Activity-Based vs. Traditional Costing
Costing is used in business accounting strategies as a way of determining the cost of manufacturing a product in relation to the revenue generated by that product. Costing systems determine the overhead of production and then allocate those overhead costs to a business’ products.
There are two common methods for allocating these indirect costs to products. Both of these methods assess overhead costs and then attach these costs to products based on certain cost drivers. A cost driver is any component that costs money or any factor that is related to a cost occurring, such as the volume produced or the number of labor hours.
The first of these methods is activity-based costing, which is sometimes referred to as "ABC." Activity-based costing determines all activities associated with production, assigns a cost to those activities and then determines the cost of the product.
The other method is traditional costing, which assigns costs to products based on an average overhead rate. This method pools all indirect costs in production and applies those costs equally across the board using one appropriate cost driver, such as machine hours.
ABC vs. Traditional
Activity-based costing is more accurate because it takes important factors into account before assigning a cost to a product. However, for this same reason, it is a bit more complicated and time-consuming. It's also more thorough and considers nonmanufacturing expenses as well, such as administrative and managerial costs.
Traditional costing is a much easier way of determining the cost of a product, since it relies solely on assigning average overhead rates. This also means it won’t always be as accurate, because it doesn’t factor in nonmanufacturing expenses or determine which overhead costs actually affect specific products.

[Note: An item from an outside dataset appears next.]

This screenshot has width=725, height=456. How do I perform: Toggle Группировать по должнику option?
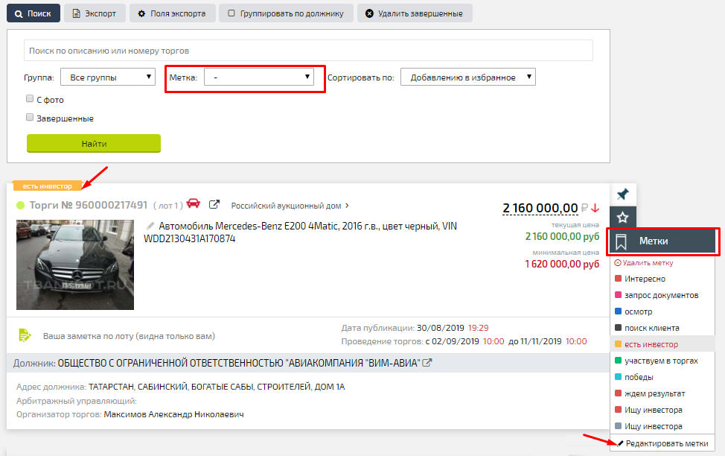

A simple example of these costing methods can be demonstrated with the costs of living in an apartment with roommates. Two roommates in an apartment will typically split the costs of rent, utilities and groceries, and they have a couple of options for doing so. They could simply total the cost of all of the bills and divide it exactly in two. This would be similar to traditional costing.
The roommates also have the option of determining who uses specific utilities and paying only for what each one uses. They can then create an itemized bill for each roommate. For example, if one roommate doesn’t use the internet and the other doesn’t use cable, they won’t have to pay those parts of the bill. This method is similar to activity-based costing.
Which Should You Use?
Both forms of costing have various benefits as well as disadvantages. Determine which form of costing will be best suited for your project by considering your specific needs and your timeframe.
Activity-based costing should be used when accuracy is crucial, because it is the most precise. Although it is costly to implement, it should be used for:
- Times when overhead is high, because small changes in each product cost can make a large difference overall. This method makes it easy to visualize and understand all indirect costs and activities.
- Internal use, because decision-makers will be able to see all relevant spending and can document all indirect costs accurately. This method is good for finding areas of wasteful spending.
Traditional costing should be considered when time is limited or when accuracy won’t be affected much by production activities. Traditional costing is most effective for:
- Times when overhead is low compared to the direct costs, because this is when it will be the most accurate. This works well when there are a large number of similar items (or a single item) being produced.
- External use, because it will be easier for outsiders to determine the value of products.
Choosing appropriately between activity-based and traditional costing methods won’t be easy, but it’s a decision that shouldn’t be neglected. Taking the time to understand how each method affects your business could help you save money in the long run, leaving you with extra money to reinvest where you see fit.